─── Passage provided
Most laboratories get complaints about long turnaround times (TAT) for results—a situation that frustrates physicians and patients alike. However, as Bill Malone, managing editor of Clinical Laboratory News, reports in the July issue of CLN, some laboratorians have found solutions to reduce TAT for certain tests, yielding quicker results and reducing the need for satellite labs.

The problems surrounding chemotherapy patients and long wait times are what prompted K.T. Jerry Yeo, PhD, a professor of pathology and director of clinical chemistry laboratories at the University of Chicago, to seek out TAT improvements.

Oncologists routinely order complete blood counts (CBC) and comprehensive metabolic panels (CPNL) on the same day their patients arrive for a chemotherapy infusion, to determine if they’re healthy enough for treatment. Yet Yeo found that chemotherapy patients at his facility often had to endure long wait times for test results. This was frustrating some oncologists to the point where they were working on plans for a new satellite lab to better serve these chemotherapy patients, writes Malone.
──────
─── Listed records
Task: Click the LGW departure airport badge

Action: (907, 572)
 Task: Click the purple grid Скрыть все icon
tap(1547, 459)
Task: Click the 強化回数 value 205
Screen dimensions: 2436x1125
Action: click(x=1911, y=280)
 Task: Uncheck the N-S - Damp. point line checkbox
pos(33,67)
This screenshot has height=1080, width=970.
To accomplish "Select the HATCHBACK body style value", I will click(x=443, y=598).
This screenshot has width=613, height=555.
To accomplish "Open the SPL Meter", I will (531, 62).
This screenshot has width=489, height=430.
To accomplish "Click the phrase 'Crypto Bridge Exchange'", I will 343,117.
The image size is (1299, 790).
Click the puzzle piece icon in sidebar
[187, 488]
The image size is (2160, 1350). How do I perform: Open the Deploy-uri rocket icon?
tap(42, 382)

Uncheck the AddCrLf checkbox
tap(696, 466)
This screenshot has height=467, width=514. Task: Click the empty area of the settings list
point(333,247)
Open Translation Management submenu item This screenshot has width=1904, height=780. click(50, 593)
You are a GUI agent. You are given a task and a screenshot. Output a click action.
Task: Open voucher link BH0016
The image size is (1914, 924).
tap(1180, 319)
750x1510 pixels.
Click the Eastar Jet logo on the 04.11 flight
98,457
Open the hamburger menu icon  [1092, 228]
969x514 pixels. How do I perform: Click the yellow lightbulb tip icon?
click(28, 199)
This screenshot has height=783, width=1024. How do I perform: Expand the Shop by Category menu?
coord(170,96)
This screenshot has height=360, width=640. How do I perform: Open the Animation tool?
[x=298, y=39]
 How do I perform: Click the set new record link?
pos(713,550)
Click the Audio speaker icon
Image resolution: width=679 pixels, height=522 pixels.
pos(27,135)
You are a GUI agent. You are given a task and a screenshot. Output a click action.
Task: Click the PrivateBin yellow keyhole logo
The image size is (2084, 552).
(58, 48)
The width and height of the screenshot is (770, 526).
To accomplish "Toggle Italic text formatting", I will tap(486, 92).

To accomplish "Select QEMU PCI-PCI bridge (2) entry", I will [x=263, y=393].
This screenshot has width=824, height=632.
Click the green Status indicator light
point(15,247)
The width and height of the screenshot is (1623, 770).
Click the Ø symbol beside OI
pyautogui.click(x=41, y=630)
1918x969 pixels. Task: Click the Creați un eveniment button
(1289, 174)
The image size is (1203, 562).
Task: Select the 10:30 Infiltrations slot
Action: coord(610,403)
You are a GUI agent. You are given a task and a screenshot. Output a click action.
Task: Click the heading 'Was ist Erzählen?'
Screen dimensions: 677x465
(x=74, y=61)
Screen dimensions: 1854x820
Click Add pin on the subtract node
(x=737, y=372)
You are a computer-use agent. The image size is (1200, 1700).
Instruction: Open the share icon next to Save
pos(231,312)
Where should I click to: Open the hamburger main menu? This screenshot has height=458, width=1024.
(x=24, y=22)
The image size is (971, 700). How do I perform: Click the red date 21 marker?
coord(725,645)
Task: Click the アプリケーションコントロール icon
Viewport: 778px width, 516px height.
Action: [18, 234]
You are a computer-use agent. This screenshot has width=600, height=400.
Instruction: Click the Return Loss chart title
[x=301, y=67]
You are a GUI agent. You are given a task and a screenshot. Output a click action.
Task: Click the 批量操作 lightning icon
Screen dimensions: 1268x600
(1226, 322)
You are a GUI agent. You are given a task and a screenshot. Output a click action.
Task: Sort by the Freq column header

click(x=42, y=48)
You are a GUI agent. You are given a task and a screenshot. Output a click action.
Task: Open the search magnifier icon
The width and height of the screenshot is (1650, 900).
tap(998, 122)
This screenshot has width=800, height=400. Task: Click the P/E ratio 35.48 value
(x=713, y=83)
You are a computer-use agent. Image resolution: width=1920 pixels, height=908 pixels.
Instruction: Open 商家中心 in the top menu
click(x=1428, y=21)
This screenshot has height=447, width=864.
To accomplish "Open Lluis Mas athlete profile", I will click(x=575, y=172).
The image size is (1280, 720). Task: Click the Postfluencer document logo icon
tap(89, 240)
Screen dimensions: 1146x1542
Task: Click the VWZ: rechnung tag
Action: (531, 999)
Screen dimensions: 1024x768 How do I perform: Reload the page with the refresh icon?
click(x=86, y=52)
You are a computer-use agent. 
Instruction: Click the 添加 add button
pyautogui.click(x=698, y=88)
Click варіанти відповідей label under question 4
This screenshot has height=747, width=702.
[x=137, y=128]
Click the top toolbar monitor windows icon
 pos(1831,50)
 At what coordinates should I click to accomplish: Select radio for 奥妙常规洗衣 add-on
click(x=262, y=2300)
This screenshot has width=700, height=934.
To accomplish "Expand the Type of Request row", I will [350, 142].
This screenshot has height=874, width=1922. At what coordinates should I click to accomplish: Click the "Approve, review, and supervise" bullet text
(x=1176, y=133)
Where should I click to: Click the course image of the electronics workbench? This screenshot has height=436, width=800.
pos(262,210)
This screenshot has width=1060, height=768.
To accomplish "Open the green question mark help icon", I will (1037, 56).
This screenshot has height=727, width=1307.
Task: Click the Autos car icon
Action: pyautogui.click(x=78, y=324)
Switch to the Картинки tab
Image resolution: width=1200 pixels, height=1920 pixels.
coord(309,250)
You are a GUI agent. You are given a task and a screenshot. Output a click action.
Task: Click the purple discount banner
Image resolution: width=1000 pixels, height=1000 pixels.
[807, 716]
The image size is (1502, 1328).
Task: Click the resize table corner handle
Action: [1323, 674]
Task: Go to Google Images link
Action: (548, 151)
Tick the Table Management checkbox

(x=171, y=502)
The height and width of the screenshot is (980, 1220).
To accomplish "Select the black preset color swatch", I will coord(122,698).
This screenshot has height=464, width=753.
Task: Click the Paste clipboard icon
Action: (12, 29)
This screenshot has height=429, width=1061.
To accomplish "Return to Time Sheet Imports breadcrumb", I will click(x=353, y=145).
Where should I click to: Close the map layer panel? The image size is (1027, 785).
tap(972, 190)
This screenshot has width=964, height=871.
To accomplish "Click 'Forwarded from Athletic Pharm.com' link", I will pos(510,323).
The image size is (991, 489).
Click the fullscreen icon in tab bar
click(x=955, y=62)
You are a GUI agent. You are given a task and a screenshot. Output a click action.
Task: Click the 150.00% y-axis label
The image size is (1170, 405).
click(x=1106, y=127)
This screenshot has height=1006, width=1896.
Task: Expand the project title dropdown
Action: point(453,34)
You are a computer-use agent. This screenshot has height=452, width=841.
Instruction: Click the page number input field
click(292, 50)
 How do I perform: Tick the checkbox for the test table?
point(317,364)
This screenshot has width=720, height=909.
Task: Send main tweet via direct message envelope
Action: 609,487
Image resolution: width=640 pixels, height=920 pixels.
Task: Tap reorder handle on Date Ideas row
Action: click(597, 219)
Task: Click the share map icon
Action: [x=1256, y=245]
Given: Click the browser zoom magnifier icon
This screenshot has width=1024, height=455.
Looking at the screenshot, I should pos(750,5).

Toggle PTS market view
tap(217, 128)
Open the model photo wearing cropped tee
──────
Task prompt:
What positions does K.T. Jerry Yeo hold at the University of Chicago, according to the passage on laboratory turnaround times?

Exercise answer:
Professor of pathology and director of clinical chemistry laboratories.